The level of government involvement in America’s 19th-century railroads is, of course, well known: the first transcontinental railroad (the “Pacific Railroad” or “Overland Route”) was constructed between 1863 and 1869 and involved massive government support with the issuing of 30-year U.S. government bonds to fund its construction and large grants of government-owned land.

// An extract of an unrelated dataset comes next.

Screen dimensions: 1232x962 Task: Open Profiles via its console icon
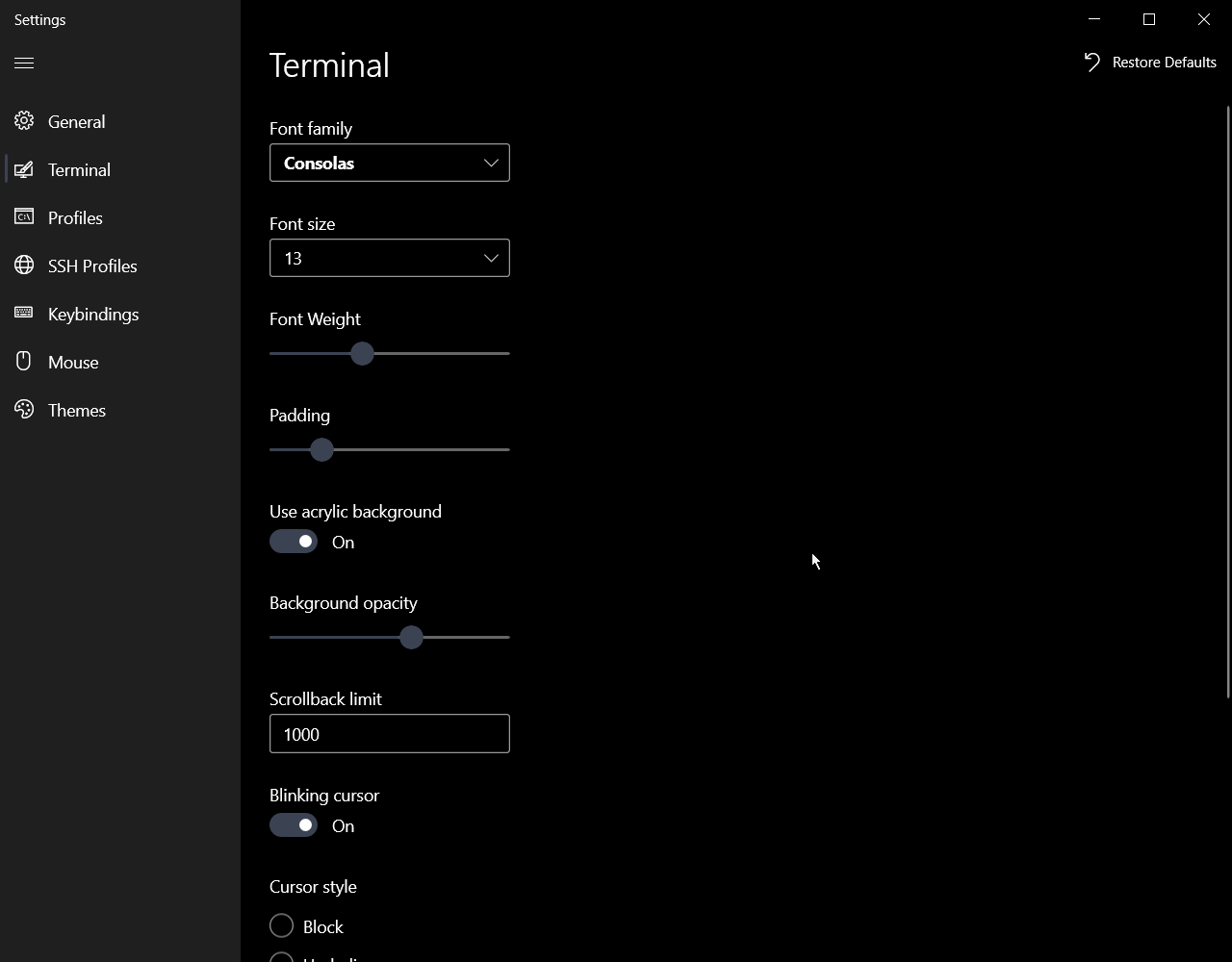(x=23, y=217)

James J. Hill is often invoked as a hero by apologists for extreme laissez faire, because his railway was allegedly built completely privately, without any government subsidies or land grants. Unfortunately, there some inconvenient facts the free market ideologues leave out when they discuss Hill and the Great Northern Railway:
(1) Hill acquired a pre-existing railway called the Saint Paul and Pacific Railroad (which was originally charted as the “Minnesota and Pacific Railroad” in 1857) as the starting basis for his Great Northern Railway. The Saint Paul and Pacific Railroad existed because of massive government support:Lloyd J. Mercer summarises how Hill’s Great Northern System relied on the acquisition of previous state-subsidised railways with land grants:“In 1857, the territorial legislature of the state of Minnesota issued a charter to the Minnesota and Pacific Railroad to build a standard gauge railway from Stillwater in the east to St. Paul in the west .... The railroad received a grant of 2,460,000 acres (1,000,000 ha) of land from the territorial legislature. This was the seventh largest land grant of the 75 given to railroads nationwide between 1850 and 1871. Construction began in the autumn of 1857, and in 1856 the state backed a $5 million bond issue to support the new rail system. But speculators manipulated the nascent railroad’s profits, overcharged it for supplies, and sold off some of its assets. It went bankrupt in 1860, and the new state legislature purchased all of its assets for a mere $1,000. … In 1862, the state legislature reorganized the bankrupt railroad as the St. Paul and Pacific Railroad.(2) Hill benefited from government negotiations with Native Americans to obtain the right to build his railway on their land:
....
But James J. Hill, who ran steamboats on the Red River, knew that the SP&P owned very valuable land grants and saw the potential of the railroad. Hill convinced John S. Kennedy (a New York City banker who had represented the Dutch bondholders), Norman Kittson (Hill’s friend and a wealthy fur trader), Donald Smith (a Montreal banker and executive with the Hudson’s Bay Company), and George Stephen (Smith’s cousin and a wealthy railroad executive) to invest $5.5 million in purchasing the railroad. On March 13, 1878, the road's creditors formally signed an agreement transferring their bonds and control of the railroad to Hill's investment group. On September 18, 1889, Hill changed the name of the Minneapolis and St. Cloud Railway (a railroad which existed primarily on paper, but which held very extensive land grants throughout the Midwest and Pacific Northwest) to the Great Northern Railway. On February 1, 1890, he transferred ownership of the StPM&M, Montana Central Railway, and other rail systems he owned to the Great Northern.”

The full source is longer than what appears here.